WORK ORDER -
Your task is to copy each line of the material below that includes "field".

Start of Block

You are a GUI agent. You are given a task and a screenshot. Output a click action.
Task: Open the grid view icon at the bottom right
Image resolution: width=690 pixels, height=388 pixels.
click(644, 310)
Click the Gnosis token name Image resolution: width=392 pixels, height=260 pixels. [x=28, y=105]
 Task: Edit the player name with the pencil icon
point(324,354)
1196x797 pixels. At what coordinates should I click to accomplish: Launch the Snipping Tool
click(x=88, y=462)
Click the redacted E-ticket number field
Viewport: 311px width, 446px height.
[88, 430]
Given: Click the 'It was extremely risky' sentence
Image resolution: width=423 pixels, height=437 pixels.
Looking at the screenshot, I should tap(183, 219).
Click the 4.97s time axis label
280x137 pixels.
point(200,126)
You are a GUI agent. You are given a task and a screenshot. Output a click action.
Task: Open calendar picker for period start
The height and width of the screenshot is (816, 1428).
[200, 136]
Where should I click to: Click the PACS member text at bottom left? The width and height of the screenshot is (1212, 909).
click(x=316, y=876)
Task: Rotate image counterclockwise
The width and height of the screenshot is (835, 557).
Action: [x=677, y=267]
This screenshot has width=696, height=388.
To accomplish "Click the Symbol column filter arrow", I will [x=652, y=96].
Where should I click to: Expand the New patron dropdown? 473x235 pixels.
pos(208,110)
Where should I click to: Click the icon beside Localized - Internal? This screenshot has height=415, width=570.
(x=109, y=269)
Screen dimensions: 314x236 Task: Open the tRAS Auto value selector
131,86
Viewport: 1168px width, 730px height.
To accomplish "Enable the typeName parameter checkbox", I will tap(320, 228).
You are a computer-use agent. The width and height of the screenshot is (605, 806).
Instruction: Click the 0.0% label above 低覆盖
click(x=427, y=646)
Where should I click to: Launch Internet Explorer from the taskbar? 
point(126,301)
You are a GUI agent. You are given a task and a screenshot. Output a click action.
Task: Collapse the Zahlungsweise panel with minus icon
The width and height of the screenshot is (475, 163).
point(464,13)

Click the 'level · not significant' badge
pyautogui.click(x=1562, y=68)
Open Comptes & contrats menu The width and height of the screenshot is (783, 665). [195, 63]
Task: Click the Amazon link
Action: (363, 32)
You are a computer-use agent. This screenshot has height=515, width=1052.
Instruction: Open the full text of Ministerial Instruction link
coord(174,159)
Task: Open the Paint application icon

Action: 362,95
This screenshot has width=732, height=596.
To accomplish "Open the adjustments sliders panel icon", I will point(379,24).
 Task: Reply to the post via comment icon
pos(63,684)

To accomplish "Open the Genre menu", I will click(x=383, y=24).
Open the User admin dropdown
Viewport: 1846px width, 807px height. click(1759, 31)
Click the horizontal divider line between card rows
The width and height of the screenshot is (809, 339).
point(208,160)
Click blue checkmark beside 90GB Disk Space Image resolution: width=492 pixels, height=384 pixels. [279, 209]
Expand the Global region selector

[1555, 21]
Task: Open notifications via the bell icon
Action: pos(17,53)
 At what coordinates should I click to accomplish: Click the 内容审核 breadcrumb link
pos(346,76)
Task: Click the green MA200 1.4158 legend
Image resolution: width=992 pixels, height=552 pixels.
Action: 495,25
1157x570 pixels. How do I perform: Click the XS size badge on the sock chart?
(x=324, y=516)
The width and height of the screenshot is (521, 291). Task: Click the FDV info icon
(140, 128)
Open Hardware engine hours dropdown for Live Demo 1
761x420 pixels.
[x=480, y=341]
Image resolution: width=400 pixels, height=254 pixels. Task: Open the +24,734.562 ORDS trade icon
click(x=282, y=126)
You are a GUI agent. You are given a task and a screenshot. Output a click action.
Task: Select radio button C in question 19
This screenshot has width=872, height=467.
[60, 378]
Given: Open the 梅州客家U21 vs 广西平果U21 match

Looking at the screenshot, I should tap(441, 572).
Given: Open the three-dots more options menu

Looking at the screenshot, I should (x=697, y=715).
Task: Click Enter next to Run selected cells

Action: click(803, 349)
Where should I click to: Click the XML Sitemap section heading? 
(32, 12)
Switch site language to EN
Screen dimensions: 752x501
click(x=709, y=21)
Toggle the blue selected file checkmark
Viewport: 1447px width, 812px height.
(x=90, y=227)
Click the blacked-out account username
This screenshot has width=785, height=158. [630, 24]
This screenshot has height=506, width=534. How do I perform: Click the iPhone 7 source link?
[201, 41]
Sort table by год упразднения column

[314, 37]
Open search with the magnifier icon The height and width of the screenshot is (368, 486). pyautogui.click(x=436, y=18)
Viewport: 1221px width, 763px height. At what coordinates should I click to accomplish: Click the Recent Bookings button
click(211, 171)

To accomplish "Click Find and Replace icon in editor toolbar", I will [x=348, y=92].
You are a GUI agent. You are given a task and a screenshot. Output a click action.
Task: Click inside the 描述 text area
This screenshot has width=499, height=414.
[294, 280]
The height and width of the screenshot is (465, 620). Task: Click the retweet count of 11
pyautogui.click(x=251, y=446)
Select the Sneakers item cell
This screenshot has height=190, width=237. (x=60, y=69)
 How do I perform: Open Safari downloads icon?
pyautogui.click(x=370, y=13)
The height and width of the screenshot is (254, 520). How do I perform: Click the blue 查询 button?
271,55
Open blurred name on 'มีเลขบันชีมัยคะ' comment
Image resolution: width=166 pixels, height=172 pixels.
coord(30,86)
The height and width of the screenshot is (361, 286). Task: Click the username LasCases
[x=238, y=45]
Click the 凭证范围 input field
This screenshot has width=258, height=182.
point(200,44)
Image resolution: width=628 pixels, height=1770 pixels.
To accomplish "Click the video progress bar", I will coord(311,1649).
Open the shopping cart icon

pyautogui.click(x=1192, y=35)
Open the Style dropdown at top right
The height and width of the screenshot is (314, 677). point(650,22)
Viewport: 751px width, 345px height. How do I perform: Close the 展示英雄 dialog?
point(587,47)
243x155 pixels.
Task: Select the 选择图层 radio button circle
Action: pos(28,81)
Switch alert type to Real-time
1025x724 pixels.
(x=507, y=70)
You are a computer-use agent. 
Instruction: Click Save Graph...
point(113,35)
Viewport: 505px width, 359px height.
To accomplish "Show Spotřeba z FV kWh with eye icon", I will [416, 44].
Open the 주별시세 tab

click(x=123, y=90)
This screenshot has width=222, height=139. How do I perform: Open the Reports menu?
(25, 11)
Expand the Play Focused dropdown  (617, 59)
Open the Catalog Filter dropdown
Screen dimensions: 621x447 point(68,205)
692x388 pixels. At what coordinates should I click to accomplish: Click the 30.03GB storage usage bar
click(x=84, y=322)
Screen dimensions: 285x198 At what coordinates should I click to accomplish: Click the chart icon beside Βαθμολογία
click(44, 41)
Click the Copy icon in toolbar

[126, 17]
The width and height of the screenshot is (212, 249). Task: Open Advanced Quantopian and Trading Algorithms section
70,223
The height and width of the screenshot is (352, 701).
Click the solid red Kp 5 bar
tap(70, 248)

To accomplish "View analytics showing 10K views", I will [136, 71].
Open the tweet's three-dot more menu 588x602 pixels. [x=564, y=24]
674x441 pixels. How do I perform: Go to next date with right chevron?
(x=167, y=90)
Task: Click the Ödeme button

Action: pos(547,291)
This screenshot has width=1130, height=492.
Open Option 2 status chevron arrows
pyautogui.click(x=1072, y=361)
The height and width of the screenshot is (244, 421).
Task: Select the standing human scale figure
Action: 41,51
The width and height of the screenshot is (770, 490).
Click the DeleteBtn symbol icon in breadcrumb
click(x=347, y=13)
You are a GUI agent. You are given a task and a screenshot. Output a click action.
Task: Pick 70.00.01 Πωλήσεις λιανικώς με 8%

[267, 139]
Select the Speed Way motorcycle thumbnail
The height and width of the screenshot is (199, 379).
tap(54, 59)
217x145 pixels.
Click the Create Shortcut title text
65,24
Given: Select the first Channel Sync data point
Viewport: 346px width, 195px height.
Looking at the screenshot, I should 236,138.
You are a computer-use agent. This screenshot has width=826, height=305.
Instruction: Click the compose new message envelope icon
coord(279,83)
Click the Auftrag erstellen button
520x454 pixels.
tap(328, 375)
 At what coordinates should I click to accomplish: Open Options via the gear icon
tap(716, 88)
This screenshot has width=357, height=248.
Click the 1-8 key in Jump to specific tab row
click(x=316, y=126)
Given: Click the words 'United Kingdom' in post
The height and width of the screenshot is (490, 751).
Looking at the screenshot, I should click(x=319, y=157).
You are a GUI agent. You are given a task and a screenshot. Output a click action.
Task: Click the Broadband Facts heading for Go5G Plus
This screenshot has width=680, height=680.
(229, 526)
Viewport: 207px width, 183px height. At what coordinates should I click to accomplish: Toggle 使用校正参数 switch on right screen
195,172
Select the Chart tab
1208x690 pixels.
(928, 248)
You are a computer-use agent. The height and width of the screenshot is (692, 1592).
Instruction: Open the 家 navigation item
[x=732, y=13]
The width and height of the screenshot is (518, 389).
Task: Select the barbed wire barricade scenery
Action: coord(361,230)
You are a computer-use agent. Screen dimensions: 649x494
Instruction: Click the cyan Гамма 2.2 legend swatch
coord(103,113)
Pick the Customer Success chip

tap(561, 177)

End of Block

SOLUTION BELOW -
Click the redacted E-ticket number field
Click the 凭证范围 input field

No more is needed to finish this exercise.